Every record must be retyped as it stands.

(THE DATA begins)

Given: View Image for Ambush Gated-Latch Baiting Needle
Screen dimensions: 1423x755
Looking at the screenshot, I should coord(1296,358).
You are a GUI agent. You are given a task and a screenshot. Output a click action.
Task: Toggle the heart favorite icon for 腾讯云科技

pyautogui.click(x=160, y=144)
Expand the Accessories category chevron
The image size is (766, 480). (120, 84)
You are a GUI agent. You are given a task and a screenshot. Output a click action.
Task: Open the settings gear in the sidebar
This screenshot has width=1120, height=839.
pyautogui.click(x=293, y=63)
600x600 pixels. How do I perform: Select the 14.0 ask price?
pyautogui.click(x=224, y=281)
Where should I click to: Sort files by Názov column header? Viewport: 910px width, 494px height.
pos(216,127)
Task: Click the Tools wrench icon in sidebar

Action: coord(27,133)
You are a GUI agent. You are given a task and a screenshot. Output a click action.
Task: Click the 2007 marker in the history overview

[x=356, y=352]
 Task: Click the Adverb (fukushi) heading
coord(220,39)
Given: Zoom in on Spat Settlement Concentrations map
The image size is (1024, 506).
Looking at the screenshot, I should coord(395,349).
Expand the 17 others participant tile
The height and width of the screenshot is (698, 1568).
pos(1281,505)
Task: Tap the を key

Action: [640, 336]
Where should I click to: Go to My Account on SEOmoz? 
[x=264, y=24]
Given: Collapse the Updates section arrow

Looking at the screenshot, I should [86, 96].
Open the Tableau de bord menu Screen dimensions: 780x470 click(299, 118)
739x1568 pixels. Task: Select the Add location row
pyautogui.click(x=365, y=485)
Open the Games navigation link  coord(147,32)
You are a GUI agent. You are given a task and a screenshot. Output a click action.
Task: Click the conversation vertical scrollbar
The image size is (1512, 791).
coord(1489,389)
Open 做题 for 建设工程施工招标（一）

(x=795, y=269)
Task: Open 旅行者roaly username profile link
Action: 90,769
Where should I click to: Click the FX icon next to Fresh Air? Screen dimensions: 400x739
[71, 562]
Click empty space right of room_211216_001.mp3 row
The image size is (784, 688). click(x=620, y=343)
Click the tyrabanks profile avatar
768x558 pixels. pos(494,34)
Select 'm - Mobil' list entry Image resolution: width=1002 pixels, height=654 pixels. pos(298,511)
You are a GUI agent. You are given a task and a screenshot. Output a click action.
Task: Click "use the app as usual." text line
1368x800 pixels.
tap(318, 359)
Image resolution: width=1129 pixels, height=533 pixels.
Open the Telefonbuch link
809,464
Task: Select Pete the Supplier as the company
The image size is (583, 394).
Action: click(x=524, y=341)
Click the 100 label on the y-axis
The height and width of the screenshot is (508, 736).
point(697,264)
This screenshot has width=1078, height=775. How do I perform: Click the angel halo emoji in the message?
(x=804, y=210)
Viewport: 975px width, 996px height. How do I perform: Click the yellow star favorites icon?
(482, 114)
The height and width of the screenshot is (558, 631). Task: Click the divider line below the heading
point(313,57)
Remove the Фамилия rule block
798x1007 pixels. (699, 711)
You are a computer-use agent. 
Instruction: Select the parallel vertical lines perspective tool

(THE DATA ends)

**EXPECTED ANSWER:**
Given: View Image for Ambush Gated-Latch Baiting Needle
Screen dimensions: 1423x755
Looking at the screenshot, I should coord(1296,358).
You are a GUI agent. You are given a task and a screenshot. Output a click action.
Task: Toggle the heart favorite icon for 腾讯云科技

pyautogui.click(x=160, y=144)
Expand the Accessories category chevron
The image size is (766, 480). (120, 84)
You are a GUI agent. You are given a task and a screenshot. Output a click action.
Task: Open the settings gear in the sidebar
This screenshot has width=1120, height=839.
pyautogui.click(x=293, y=63)
600x600 pixels. How do I perform: Select the 14.0 ask price?
pyautogui.click(x=224, y=281)
Where should I click to: Sort files by Názov column header? Viewport: 910px width, 494px height.
pos(216,127)
Task: Click the Tools wrench icon in sidebar

Action: coord(27,133)
You are a GUI agent. You are given a task and a screenshot. Output a click action.
Task: Click the 2007 marker in the history overview

[x=356, y=352]
 Task: Click the Adverb (fukushi) heading
coord(220,39)
Given: Zoom in on Spat Settlement Concentrations map
The image size is (1024, 506).
Looking at the screenshot, I should coord(395,349).
Expand the 17 others participant tile
The height and width of the screenshot is (698, 1568).
pos(1281,505)
Task: Tap the を key

Action: [640, 336]
Where should I click to: Go to My Account on SEOmoz? 
[x=264, y=24]
Given: Collapse the Updates section arrow

Looking at the screenshot, I should [86, 96].
Open the Tableau de bord menu Screen dimensions: 780x470 click(299, 118)
739x1568 pixels. Task: Select the Add location row
pyautogui.click(x=365, y=485)
Open the Games navigation link  coord(147,32)
You are a GUI agent. You are given a task and a screenshot. Output a click action.
Task: Click the conversation vertical scrollbar
The image size is (1512, 791).
coord(1489,389)
Open 做题 for 建设工程施工招标（一）

(x=795, y=269)
Task: Open 旅行者roaly username profile link
Action: 90,769
Where should I click to: Click the FX icon next to Fresh Air? Screen dimensions: 400x739
[71, 562]
Click empty space right of room_211216_001.mp3 row
The image size is (784, 688). click(x=620, y=343)
Click the tyrabanks profile avatar
768x558 pixels. pos(494,34)
Select 'm - Mobil' list entry Image resolution: width=1002 pixels, height=654 pixels. pos(298,511)
You are a GUI agent. You are given a task and a screenshot. Output a click action.
Task: Click "use the app as usual." text line
1368x800 pixels.
tap(318, 359)
Image resolution: width=1129 pixels, height=533 pixels.
Open the Telefonbuch link
809,464
Task: Select Pete the Supplier as the company
The image size is (583, 394).
Action: click(x=524, y=341)
Click the 100 label on the y-axis
The height and width of the screenshot is (508, 736).
point(697,264)
This screenshot has width=1078, height=775. How do I perform: Click the angel halo emoji in the message?
(x=804, y=210)
Viewport: 975px width, 996px height. How do I perform: Click the yellow star favorites icon?
(482, 114)
The height and width of the screenshot is (558, 631). Task: Click the divider line below the heading
point(313,57)
Remove the Фамилия rule block
798x1007 pixels. (699, 711)
You are a computer-use agent. 
Instruction: Select the parallel vertical lines perspective tool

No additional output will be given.